Goal: reduce anxiety
Expected outcomes:
  • Clients do not show signs of restlessness
  • Clients look calm
Interventions and Rationale:
1. Listen carefully to what the client is saying about the disease and actions.
R /: Listening enables the detection and correction of the misconceptions and misinformation.
2. Provide an explanation of the causative organism; targeted treatment; schedule follow-up
R /: Knowledge of specific diagnoses and actions to improve compliance.
3. Give the client a chance to ask and discuss.
R /: Questions client signifies a problem that needs to be clarified.

Nursing Diagnosis 3.

Knowledge Deficit related to lack of exposure to information about the disease, treatment.
Goal: increased knowledge about the condition and treatment is concerned.
Expected outcomes :
Reported understanding of disease experienced.
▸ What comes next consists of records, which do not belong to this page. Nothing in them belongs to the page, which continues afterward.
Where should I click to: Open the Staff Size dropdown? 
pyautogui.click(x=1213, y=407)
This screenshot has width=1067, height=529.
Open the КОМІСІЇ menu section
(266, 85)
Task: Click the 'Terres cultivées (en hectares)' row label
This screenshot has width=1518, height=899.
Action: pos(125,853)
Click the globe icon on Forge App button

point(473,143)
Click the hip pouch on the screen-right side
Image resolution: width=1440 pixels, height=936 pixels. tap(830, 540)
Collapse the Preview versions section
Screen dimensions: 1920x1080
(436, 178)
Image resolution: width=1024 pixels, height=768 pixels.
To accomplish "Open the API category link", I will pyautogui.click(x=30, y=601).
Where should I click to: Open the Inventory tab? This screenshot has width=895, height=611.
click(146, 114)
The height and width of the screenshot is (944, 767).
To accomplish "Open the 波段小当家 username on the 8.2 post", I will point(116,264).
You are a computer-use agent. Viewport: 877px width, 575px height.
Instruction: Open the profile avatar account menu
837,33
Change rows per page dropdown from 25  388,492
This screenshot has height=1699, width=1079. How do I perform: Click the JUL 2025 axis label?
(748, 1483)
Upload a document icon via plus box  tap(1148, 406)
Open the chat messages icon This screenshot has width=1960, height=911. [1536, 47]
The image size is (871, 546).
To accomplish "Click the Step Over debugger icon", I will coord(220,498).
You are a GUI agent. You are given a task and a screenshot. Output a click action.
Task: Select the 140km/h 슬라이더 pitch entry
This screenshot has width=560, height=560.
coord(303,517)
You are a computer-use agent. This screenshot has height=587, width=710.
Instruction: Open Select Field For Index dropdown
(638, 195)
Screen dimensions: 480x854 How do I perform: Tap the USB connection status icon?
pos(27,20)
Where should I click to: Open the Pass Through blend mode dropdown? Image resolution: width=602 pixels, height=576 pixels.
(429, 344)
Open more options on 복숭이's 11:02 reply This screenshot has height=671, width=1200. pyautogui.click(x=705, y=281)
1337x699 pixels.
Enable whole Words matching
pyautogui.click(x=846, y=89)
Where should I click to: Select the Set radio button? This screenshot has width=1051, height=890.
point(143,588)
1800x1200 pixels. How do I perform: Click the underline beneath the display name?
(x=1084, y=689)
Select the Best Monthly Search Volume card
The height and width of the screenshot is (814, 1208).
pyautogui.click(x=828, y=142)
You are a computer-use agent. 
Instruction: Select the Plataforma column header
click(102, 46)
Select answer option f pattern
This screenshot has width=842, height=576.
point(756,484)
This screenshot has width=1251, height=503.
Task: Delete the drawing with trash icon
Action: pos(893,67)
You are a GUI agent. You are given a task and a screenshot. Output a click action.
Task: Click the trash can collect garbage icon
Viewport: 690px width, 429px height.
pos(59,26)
Inquire about the treatment options that are clues readiness to learn.
Nursng Diagnosis and Interventions:
1. Assess the patient’s level of knowledge.
R /: Knowing the patient’s level of understanding and knowledge about the disease and indicators in intervention.
2. Provide information to patients about the course of their illness.
R /: Improve understanding of the client’s health condition.
3. Provide a description of the patient on any given act of nursing.
R /: Reduce levels of anxiety and help promote cooperation in support of a given therapy program.